Hayes erhob sich und strebte mit ausholenden Schritten auf ihn zu. Die Freude war nicht gespielt, denn er zog den fast einen Kopf größeren Bullets zu einem kameradschaftlichen Schulterklopfen heran; eine vertrauliche Geste, die der Kommandoratsvorsitzende nicht für jeden bereithielt.

»Gestern erst das Festbankett - die Letzten sind in den frühen Morgenstunden gegangen -, heute Morgen das Gespräch mit dem Föderationsrat und am Nachmittag die Sitzung des Oberkommandos.« Hayes schüttelte missbilligend den Kopf. »Die würden jetzt noch diskutieren, wenn ich die Debatte nicht schonungslos beendet hätte. Im Moment reicht es mir wirklich.«

Bullets gab ein belustigtes Schnauben ab. Er kannte Jack und war sich sicher, dass er seine Vorstellungen von der Verwendung der Ablativpanzerung durchsetzen würde - egal, was die anderen Mitglieder des Oberkommandos davon halten mochten. Doch genug des allgemeinen Geplänkels. Er gab seiner Stimme einen beiläufigen Klang.

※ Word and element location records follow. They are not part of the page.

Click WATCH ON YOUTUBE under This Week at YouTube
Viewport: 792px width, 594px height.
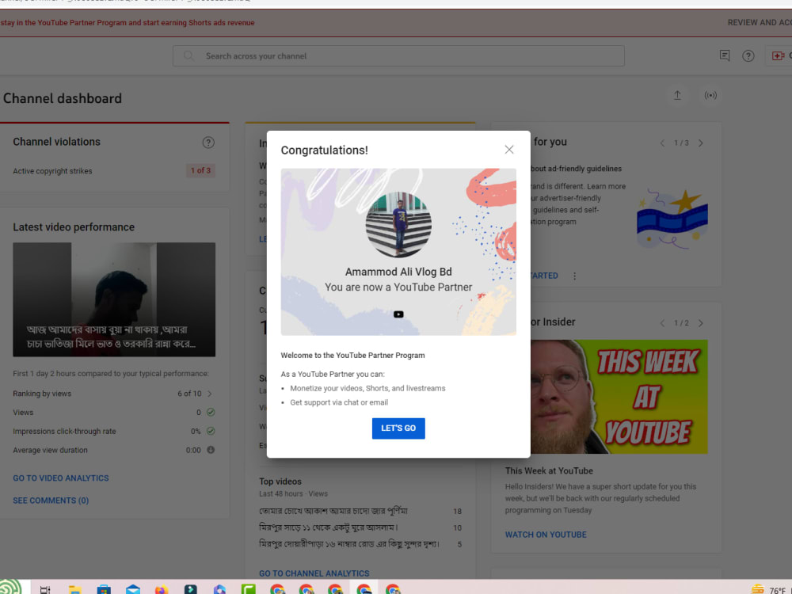click(x=546, y=535)
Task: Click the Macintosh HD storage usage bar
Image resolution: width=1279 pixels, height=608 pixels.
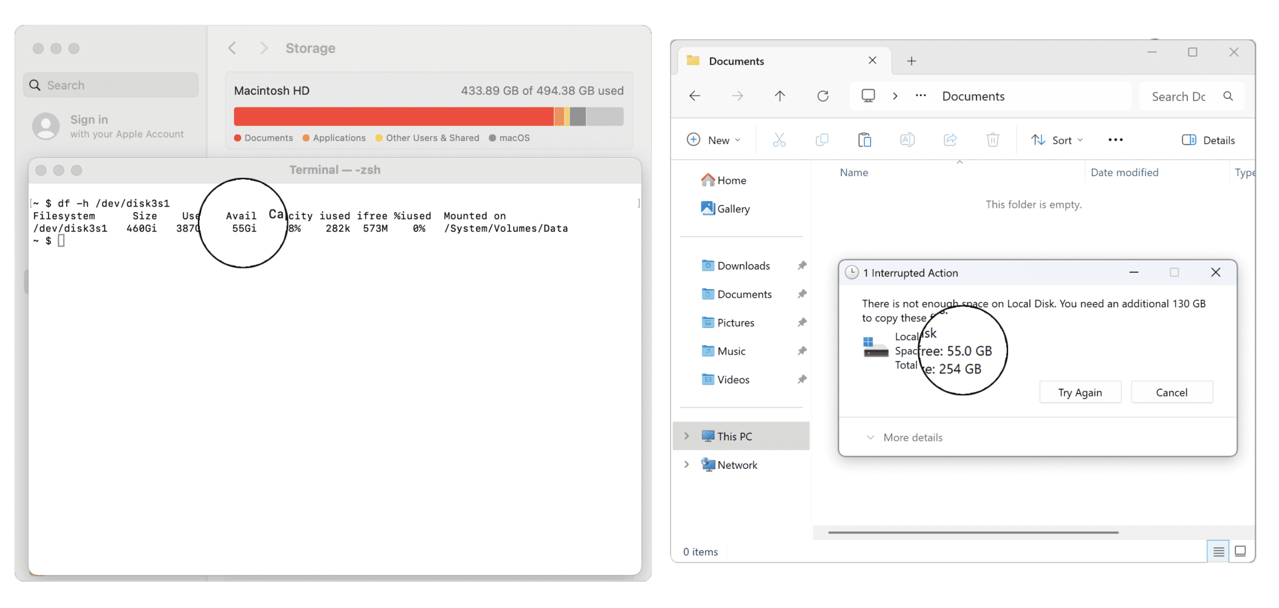Action: point(428,115)
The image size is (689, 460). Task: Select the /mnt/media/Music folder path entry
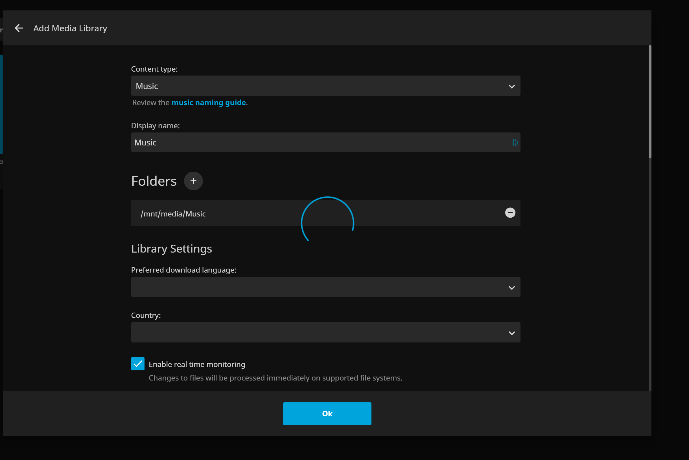coord(173,214)
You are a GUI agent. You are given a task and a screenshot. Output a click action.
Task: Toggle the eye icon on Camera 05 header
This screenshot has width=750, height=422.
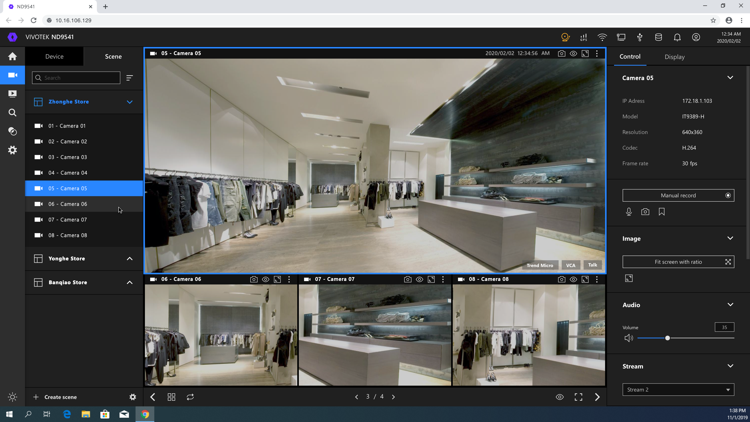(573, 54)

»Die Berichterstattungen überschlagen sich heute regelrecht mit Mutmaßungen. Hast du schon einen Termin für die Pressekonferenz festgelegt, damit die Medien endlich mehr Tatsachen und weniger Unsinn verbreiten?«

»Du kommst genau richtig.« Hayes rieb sich die Hände. »Heute Abend gab es eine kleine Abstimmung. Du wirst nicht glauben, auf was wir uns geeinigt haben.«

»Es scheint dir ja ausgesprochen wichtig zu sein.«

»Das ist es. Der Beschluss ist nicht nur von grundlegender Bedeutung, Antony. Er ist historisch.«

Bullets fixierte Jack. Fragwürdige Entwicklungen roch er zehn Meilen gegen den Wind, das gehörte zu seinem Job - und diese hier stank bis zum Himmel. Was in drei Teufels Namen hatte er bloß vor?